In fact, 43% of the world’s most active tech talent and tech executives today come from the EMEA region (Europe, Middle East, and Africa), according to the 2026 Global Tech Report by KPMG. This makes having a cross-border payments system for startups in place all the more important, especially when managing foreign payments across multiple currencies.
Cross-border payment friction in the tech industry is one of many problems that require manual attention most of the time, making it a bigger hurdle to balance two recurring tasks: sustaining a company’s research and development operations, and managing multi-market revenue.
Not knowing how to handle foreign payments for your business, especially in currencies like USD, can lead to tax complications, FX losses, and operational inefficiencies. All of these problems, if left unattended, can lead to missing opportunities for growth and scaling.
It is important to incorporate a structured payment system that your team can rely on, whether it’s for receiving cross-border payments or sending them over.

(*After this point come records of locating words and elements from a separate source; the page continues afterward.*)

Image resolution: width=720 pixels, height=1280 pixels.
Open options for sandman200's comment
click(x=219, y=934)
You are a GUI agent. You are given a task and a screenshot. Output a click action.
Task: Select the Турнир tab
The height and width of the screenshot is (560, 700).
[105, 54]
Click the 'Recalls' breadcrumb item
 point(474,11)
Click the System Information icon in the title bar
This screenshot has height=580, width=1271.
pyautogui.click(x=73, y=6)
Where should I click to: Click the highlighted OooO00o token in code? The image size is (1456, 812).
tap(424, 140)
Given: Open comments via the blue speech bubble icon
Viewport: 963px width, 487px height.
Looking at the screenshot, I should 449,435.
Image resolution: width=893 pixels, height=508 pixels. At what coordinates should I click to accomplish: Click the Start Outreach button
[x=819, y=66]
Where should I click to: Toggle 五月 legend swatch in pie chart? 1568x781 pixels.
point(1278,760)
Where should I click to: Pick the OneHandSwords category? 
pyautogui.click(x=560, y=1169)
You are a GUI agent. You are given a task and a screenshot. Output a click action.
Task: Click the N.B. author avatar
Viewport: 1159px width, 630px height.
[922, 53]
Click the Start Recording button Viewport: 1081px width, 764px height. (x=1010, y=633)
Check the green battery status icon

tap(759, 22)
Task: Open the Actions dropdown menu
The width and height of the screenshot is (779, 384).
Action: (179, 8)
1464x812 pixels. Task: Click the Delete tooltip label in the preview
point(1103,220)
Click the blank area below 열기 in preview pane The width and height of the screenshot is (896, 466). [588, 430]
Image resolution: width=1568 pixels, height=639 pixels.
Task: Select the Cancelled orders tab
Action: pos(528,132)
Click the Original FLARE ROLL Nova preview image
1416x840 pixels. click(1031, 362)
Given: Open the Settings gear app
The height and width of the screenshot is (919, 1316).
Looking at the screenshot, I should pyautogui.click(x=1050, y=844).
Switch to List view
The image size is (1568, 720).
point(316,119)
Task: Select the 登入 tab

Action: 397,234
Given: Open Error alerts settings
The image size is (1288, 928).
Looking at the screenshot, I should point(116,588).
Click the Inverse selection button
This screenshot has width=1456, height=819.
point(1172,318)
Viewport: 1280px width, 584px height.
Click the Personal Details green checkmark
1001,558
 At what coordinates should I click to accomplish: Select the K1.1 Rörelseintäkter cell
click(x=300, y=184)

It is also much better to have this system incorporated into your financial operations in the early stages of your IT company’s development.
Step 1: Going from receiving payment to truly scaling your business
For startups and IT companies entering global markets, managing foreign payments for business growth starts with acquiring international clients. But scaling requires the right financial infrastructure.
If acquiring international clients is a bigger step you’d like to take and improve on, then ensuring that you have a strong financial system in place, before everything else, is important to ensure your IT company’s credibility, reliability, and success.
First, you’ll need to ensure that every payment coming from your company is immediately matched with an invoice and contract, as soon as the transaction takes place. This makes bookkeeping more manageable as you monitor your company’s outgoing finances.
Prioritize maintaining clean and organized financial records per project, per client, to gain a reliable paper trail that you can look back on whenever necessary.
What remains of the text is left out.